Hein Gericke: Der Streit um eine Marke eskaliert
28.04.2016
Verwunderung über das Kommunikationsgebaren der Hamburger „Hein Gericke Group“.
Juristische Auseinandersetzungen um rein wirtschaftliche Sachverhalte werden eher selten emotional ausgetragen. Meist geht es um den faktenschwangeren Abgleich von Positionen, um das nüchterne Erzielen eines Plausibilitätsvorsprungs bei der Präsentation der eigenen Argumente. Betrachtet man das Scharmützel rund um die Marke „Hein Gericke“, erfährt man, dass es offenbar auch anders geht. Hochemotional nämlich. So, wie man es allzu oft bei streitenden, zukünftigen Ex-Ehepaaren beobachtet. Und dort kennt man ein probates Mittel: den Tiefschlag.
Fakt ist: Die Düsseldorfer „Hein Gericke Europe GmbH“ (HGE) mit ihrem Geschäftsführer Paul Liao betreibt unter der Dachmarke „Hein Gericke“ das stationäre Geschäft, den Onlinehandel und sämtliche nachgelagerten Prozesse in Deutschland und fünf weiteren europäischen Ländern - nach einer regulär beendeten, von einer Gläubigerversammlung und einem Gericht abgesegneten Planinsolvenz zu Beginn des Jahres. Liao sprach im Februar gegenüber der World of Bike davon, dass man insgesamt auf einem guten Weg, das Team weitgehend formiert sei, alle Lieferanten mitspielten, realistische Wachstumsziele formuliert seien. Was die endgültige Sicherung der Marken- und Namensrechte angehe, seien zwar noch einige juristische Hürden zu nehmen, aber keine Schwierigkeiten zu erwarten. Alles in allem sei man in dieser Frage sehr gelassen.
Alles andere als gelassen scheint die „Hein Gericke Group“ (HGG) mit Sitz in Hamburg das Marktgebaren der HGE zu nehmen. In einer auf den 27. April datierten Presseverlautbarung, über der in dicken roten Lettern der eigene Schriftzug prangt, gekrönt vom Kürzel TM (Trademark), bricht HGG-Sprecher Karl Ulrich Gorny in harschen Worten den Stab über die Art und Weise, wie Liaos HGE das operative Geschäft betreibt. Zudem stellt er sowohl die markenrechtliche Legitimierung als auch die Korrektheit im finanzwirtschaftlichen Gebaren der HGE in Abrede.
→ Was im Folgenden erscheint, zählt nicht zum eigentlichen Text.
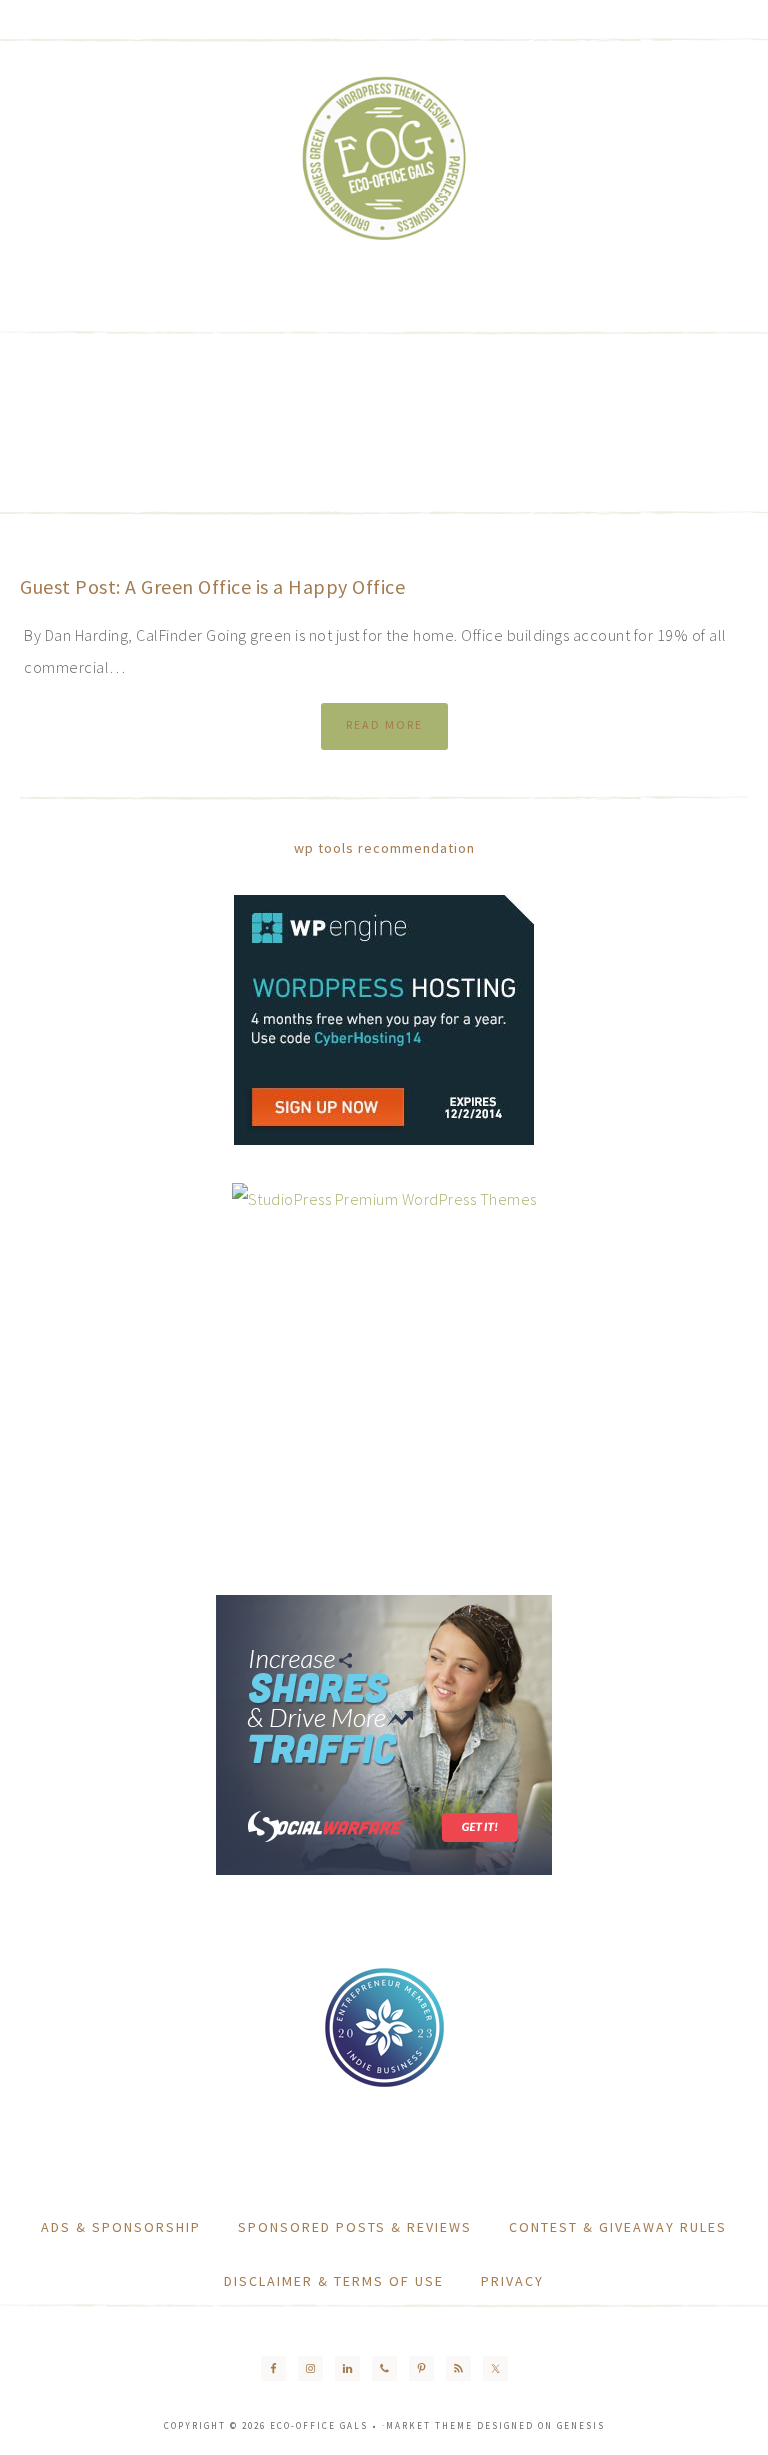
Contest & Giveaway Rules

„Unsere größte Sorge ist es, dass die einstige Qualitätsmarke ‚Hein Gericke' unter der Chinesischen Herrschaft von einer A-Marke zu einer billigen C-Marke gemacht wird“, betont Gorny in seinem Schreiben. Hier lässt den unbedarften Leser nicht nur die Wortwahl staunen. Das Zitat verwundert auch insofern, dass mit der HGG eine Organisation über die, so hört man aus der Branche, derzeit gut funktionierende Liao-GmbH urteilt, die bislang über keine wahrnehmbare eigene Markt- oder Warenpräsenz verfügt.
Aufgefallen ist man bisher lediglich mit der Behauptung, dass man sich als der wahre Markeninhaber sieht. Wie heißt es dazu im jüngsten HGG-Pamphlet: Das Amt der Europäischen Union für Geistiges Eigentum (EUIPO) habe der HGG bestätigt, dass die internationale Wortmarke „Hein Gericke“ für sie im Markenregister verbindlich eingetragen sei. Naturgemäß sieht das die Liao-Unternehmung HGE anders. Sie konterte jetzt: „Die Hein Gericke Europe GmbH wird weiterhin die Löschung der angemeldeten Marke in einem Löschungsverfahren aufgrund ihrer eingetragenen älteren Rechte durchsetzen.“
Auf den Vorwurf der HGG, man habe die Gläubiger getäuscht und - so wörtlich - „eine völlig andere Finanzierungsstruktur als das im Rahmen des insolvenzrechtlichen Verfahrens von der späteren Geschäftsführung präsentierte Zahlenwerk“ zugrunde gelegt, kontert die HGE trocken: „Handelsrechtliche Verstöße liegen nicht vor und haben zu keinem Zeitpunkt vorgelegen.“
Bleibt die Frage nach der Motivation der HGG. Einerseits betont man in Hamburg, man wolle das operative Geschäft gar nicht betreiben. Einen Nachweis über das eigene „Können“ ist man bisher ebenfalls schuldig geblieben. Man legt sich aber umso kräftiger für die Markenrechte ins Zeug. Ein Schelm, wer Böses dabei denkt. Wobei man „Böses“ hier wohl getrost durch „schnöden Mammon“ ersetzen kann.